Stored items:
-----
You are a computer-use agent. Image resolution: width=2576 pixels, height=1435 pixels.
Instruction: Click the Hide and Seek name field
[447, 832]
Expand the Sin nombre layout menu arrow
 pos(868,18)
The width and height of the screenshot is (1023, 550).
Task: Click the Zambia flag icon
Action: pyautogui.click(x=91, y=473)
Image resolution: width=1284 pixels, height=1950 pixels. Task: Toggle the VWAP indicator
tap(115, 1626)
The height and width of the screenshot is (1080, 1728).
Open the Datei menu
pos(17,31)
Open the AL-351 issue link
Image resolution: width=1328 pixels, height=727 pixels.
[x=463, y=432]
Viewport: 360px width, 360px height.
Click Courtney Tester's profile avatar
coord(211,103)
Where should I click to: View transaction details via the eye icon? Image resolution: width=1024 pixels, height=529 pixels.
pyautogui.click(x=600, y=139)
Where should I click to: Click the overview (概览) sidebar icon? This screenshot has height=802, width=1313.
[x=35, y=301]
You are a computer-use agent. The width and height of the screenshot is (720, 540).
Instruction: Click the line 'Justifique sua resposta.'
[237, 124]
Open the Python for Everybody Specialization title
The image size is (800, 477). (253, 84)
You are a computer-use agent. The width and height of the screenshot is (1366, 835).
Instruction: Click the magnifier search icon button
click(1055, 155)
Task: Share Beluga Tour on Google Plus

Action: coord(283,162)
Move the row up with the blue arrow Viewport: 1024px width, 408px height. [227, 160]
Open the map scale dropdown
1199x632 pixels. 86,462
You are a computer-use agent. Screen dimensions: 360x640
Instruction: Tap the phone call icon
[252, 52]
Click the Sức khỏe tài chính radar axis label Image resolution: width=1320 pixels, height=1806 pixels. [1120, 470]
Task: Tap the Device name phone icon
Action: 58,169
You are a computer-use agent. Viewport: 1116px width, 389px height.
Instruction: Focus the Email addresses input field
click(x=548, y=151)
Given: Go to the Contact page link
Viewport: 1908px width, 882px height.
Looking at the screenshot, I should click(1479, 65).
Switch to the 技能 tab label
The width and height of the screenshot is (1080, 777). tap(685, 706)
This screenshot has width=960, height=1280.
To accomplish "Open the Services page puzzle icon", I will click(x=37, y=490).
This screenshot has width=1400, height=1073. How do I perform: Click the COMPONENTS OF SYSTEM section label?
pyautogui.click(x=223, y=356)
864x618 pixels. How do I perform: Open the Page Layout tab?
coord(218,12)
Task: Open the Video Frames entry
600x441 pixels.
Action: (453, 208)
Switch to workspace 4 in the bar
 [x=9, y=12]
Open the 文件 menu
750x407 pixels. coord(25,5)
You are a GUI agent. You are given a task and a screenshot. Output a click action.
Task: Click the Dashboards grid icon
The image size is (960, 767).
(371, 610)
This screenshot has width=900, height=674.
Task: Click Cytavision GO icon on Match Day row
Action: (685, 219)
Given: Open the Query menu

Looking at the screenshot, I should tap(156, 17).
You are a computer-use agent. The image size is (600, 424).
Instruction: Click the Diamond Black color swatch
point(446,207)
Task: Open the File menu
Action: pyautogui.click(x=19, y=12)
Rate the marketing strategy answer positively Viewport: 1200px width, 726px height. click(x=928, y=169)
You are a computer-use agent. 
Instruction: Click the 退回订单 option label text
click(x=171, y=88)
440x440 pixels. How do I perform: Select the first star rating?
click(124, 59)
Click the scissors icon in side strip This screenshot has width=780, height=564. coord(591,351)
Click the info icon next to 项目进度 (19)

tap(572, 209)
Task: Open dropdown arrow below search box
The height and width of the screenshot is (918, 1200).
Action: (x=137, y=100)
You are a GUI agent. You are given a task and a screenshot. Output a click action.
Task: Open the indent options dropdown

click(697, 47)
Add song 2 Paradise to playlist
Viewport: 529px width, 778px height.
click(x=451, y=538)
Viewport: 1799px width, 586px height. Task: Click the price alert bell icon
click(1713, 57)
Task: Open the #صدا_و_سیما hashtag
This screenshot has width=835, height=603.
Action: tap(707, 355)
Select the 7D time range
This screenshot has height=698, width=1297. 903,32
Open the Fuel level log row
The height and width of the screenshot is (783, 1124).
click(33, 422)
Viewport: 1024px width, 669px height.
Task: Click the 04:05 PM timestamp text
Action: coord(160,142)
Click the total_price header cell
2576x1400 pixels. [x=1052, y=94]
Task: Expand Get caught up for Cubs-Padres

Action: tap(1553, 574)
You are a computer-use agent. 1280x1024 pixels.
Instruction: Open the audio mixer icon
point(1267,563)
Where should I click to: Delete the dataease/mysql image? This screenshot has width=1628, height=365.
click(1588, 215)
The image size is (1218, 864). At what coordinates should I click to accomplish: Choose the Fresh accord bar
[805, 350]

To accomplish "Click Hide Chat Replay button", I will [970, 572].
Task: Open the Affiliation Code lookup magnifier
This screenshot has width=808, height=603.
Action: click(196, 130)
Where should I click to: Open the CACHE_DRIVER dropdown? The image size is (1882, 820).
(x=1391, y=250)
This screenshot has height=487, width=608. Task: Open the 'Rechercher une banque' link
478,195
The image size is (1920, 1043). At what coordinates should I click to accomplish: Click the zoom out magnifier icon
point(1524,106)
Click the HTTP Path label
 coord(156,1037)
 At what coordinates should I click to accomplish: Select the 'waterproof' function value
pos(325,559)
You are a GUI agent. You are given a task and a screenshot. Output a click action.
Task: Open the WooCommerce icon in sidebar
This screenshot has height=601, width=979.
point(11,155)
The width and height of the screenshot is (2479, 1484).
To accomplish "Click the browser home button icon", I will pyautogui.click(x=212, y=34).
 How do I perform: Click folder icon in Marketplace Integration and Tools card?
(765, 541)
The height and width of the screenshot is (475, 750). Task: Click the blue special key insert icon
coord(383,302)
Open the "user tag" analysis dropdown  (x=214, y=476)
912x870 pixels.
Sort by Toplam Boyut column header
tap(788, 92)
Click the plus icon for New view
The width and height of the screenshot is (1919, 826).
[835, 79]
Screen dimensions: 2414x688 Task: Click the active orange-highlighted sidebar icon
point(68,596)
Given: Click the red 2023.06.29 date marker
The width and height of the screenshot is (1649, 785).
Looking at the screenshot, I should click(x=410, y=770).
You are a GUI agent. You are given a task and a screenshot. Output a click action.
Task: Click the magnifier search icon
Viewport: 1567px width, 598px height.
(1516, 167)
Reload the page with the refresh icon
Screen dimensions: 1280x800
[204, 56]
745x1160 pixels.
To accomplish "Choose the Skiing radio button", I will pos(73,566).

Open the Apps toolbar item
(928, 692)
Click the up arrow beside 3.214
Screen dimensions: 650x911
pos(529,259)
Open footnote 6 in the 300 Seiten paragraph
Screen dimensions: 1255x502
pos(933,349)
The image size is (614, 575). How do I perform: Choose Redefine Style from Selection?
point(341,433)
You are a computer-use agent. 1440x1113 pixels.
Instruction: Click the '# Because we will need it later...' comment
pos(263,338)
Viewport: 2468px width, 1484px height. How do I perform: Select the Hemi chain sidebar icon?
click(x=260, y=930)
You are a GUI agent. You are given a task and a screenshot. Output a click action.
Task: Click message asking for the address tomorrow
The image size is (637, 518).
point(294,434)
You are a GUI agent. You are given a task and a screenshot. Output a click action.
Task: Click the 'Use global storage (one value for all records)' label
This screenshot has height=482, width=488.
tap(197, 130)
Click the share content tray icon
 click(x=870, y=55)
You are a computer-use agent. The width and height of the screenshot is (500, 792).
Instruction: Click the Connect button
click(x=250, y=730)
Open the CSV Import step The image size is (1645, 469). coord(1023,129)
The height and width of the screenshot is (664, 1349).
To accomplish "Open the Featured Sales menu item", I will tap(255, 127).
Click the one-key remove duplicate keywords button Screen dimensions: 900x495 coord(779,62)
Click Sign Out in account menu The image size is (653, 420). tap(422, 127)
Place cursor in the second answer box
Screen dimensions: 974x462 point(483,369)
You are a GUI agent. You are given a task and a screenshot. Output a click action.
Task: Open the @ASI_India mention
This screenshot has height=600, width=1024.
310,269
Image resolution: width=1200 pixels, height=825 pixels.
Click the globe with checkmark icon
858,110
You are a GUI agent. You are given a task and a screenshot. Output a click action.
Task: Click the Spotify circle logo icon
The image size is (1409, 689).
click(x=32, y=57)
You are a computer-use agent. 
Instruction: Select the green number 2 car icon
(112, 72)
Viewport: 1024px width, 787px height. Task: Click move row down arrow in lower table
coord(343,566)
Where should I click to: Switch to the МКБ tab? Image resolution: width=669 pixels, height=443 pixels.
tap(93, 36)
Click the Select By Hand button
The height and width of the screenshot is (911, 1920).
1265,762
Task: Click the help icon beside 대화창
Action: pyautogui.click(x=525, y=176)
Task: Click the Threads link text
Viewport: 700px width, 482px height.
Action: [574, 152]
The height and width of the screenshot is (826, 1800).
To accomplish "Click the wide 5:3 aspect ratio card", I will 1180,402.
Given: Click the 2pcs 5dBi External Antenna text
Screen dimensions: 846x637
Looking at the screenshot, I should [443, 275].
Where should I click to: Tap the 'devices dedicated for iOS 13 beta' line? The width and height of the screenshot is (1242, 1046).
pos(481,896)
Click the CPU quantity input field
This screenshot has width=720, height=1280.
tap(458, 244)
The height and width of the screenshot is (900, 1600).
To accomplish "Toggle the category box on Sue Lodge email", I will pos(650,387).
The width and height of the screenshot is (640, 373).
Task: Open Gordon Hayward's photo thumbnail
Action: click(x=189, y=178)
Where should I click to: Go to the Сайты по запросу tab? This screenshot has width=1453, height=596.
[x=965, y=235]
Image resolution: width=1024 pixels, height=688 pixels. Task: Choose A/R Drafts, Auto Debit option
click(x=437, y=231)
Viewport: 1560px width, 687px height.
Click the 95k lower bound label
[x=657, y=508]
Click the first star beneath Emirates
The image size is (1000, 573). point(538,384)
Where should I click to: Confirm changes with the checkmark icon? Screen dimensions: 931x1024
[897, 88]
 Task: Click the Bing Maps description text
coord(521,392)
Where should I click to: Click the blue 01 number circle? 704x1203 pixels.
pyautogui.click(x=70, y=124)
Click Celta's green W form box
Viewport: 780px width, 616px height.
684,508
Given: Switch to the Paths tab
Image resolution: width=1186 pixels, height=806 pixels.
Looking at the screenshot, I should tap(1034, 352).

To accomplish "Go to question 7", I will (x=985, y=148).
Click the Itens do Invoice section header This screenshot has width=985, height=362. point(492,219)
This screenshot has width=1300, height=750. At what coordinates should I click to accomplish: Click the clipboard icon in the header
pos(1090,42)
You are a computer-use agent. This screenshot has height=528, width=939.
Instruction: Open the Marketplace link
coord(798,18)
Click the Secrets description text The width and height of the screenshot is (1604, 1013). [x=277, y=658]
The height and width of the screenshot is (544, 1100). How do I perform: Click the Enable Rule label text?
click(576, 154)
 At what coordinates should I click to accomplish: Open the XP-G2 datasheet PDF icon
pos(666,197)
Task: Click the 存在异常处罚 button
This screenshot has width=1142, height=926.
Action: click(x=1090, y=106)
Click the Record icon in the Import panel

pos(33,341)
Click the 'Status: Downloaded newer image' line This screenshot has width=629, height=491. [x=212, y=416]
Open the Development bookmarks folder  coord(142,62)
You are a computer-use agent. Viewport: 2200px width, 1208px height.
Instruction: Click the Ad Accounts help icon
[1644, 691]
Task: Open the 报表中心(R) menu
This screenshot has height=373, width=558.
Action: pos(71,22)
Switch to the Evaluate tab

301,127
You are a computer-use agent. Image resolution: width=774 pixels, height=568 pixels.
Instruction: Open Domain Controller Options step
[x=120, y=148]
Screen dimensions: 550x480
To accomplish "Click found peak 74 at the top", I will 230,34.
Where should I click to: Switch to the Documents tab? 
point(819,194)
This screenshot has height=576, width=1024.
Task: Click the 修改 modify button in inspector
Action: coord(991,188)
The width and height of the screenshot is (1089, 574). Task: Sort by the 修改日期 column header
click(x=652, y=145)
-----
Reproduce exactly the section above that begins at the line containing "The image size is (1409, 689)." and ends at the line containing "Task: Click the Threads link text", leaving out all other lines.

The image size is (1409, 689).
click(x=32, y=57)
You are a computer-use agent. 
Instruction: Select the green number 2 car icon
(112, 72)
Viewport: 1024px width, 787px height. Task: Click move row down arrow in lower table
coord(343,566)
Where should I click to: Switch to the МКБ tab? Image resolution: width=669 pixels, height=443 pixels.
tap(93, 36)
Click the Select By Hand button
The height and width of the screenshot is (911, 1920).
1265,762
Task: Click the help icon beside 대화창
Action: pyautogui.click(x=525, y=176)
Task: Click the Threads link text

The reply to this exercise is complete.